3カ国間では外相会談も久々なら、首脳会談も2012年5月を最後に3年近く開かれていない。隣り合う国の代表が
長らく会談しないのはお互いに不利益だ。アジアにとってもいいことではない。
時間がかかったとはいえ、外相会談で前向きの機運が生まれたことをまず評価したい。これをさらに高めて首脳会談
の開催につなげなければならない。
日中韓の首脳会談は1999年、東南アジア諸国連合(ASEAN)の首脳会議の場を利用する格好で始まった。年1回
の開催で、2008年からは3カ国持ち回りとなった。
大きな変化が生じたのは12年だ。日本が尖閣諸島を国有化してから日中関係が悪化。韓国大統領が竹島(韓国名
・独島(トクト))を訪問したことなどから日韓関係がぎくしゃくし、会談は翌13年から開かれていない。
今回、外相会談を開き、首脳会談の開催へ努力することにしたのは、これ以上関係を悪化させると、東アジアの安定
や平和を自ら損ないかねないという認識を3カ国が共有したからだ。
にらみ合っているだけでは何も得られない。
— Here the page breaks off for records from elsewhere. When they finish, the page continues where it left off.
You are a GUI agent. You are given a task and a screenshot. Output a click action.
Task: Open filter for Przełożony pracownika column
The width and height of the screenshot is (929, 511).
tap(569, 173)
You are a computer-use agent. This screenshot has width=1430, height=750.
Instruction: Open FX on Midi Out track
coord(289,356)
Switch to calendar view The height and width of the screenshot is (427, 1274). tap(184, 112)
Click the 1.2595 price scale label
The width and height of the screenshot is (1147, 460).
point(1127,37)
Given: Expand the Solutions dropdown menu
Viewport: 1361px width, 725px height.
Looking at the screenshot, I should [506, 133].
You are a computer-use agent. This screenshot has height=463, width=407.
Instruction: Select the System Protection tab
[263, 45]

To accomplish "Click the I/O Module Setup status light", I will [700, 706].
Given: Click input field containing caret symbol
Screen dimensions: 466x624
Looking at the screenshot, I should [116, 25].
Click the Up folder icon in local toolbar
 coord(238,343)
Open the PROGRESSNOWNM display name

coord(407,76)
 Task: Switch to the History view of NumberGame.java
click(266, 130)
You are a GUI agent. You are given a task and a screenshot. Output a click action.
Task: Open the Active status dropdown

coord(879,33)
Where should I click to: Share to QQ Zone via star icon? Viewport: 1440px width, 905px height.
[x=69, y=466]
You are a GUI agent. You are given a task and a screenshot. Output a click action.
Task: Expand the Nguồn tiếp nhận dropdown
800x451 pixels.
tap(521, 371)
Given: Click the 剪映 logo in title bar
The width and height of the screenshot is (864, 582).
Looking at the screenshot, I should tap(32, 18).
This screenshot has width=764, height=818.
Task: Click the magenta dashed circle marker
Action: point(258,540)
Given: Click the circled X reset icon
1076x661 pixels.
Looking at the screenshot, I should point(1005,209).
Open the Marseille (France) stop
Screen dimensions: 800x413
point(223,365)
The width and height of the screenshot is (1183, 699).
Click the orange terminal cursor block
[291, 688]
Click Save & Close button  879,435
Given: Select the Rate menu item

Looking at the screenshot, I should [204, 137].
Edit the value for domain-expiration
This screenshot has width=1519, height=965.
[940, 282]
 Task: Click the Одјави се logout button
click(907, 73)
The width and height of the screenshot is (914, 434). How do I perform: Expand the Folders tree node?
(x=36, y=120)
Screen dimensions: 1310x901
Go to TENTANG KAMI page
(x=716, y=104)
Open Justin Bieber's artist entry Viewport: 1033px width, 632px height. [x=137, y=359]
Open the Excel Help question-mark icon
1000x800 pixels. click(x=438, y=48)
同じテーブルに着き、話をしてこそ、物事が始まる。この基本に立ち返った
と言ってよさそうだ。
しかし、歴史認識問題や従軍慰安婦問題などをめぐって、日中と日韓それぞれの隔たりは依然大きい。それは首脳
会談の開催時期までは決められなかったことによく表われている。
中国の王毅(おうき)外相は、会談を開くかどうかは安倍晋三首相が夏に発表する戦後70年談話の内容次第だと
日本をけん制した。「植民地支配と侵略」を明記した1995年の村山富市首相談話を引き継ぐかどうかを見極める
というのである。
韓国の尹炳世(ユンビョンセ)外相は、慰安婦問題で日本に対し、公式の謝罪をはじめ被害者が納得できる措置を
求めた。しかし、日本は解決済みとの立場を取っており、日韓の溝は深い。
中韓は安全保障法制の見直しを進める安倍首相に警戒感を強めている。そんな中、どうしたたかに交渉し首脳会談
を実現させるのか、安倍首相の外交力が試される。
歴史認識問題や慰安婦問題を除くと、外相会談で得られた成果は少なくない。過激派組織「イスラム国」に対処する
ため、2011年に初めて開いた日中韓「テロ対策協議」を再開することで合意した。
自由貿易協定(FTA)交渉での協力や北朝鮮の非核化を話し合う6カ国協議再開に努力することも確認し合った。
隔たりにばかり目を向けるのではなく、協力し合えるところから始め、徐々に溝を埋めていく方法もありそうだ。